Required work:
Across the whole listing, filter for the string "agent" and copy every line that has it.

Given data:
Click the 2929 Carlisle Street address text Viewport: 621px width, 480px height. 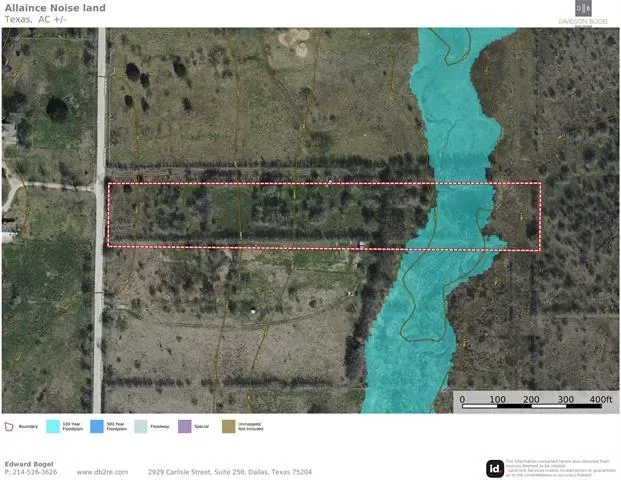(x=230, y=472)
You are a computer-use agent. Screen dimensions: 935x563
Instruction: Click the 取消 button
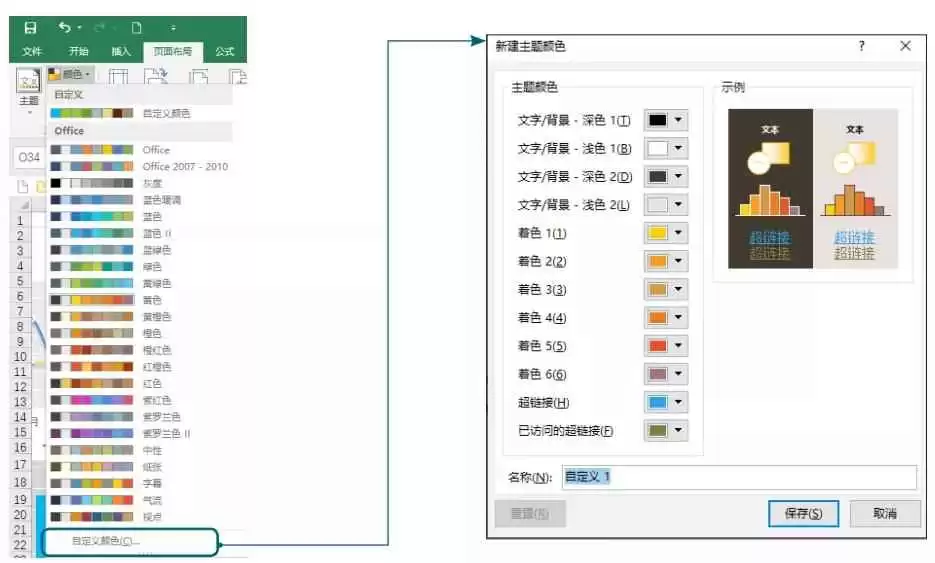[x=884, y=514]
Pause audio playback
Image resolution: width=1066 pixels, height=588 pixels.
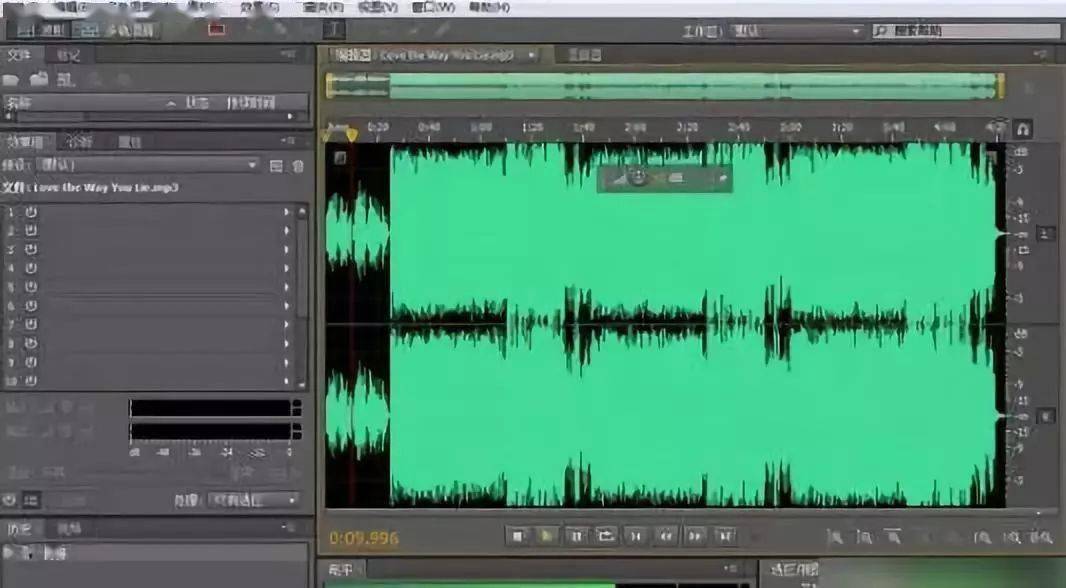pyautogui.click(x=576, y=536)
* * *
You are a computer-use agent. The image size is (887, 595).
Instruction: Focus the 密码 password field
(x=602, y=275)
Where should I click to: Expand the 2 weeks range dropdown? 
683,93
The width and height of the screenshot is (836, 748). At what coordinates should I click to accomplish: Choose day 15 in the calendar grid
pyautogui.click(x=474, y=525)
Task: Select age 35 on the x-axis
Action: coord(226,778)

Reply to the task:
You are a computer-use agent. Screen dimensions: 935x563
You are a computer-use agent. The image size is (887, 595).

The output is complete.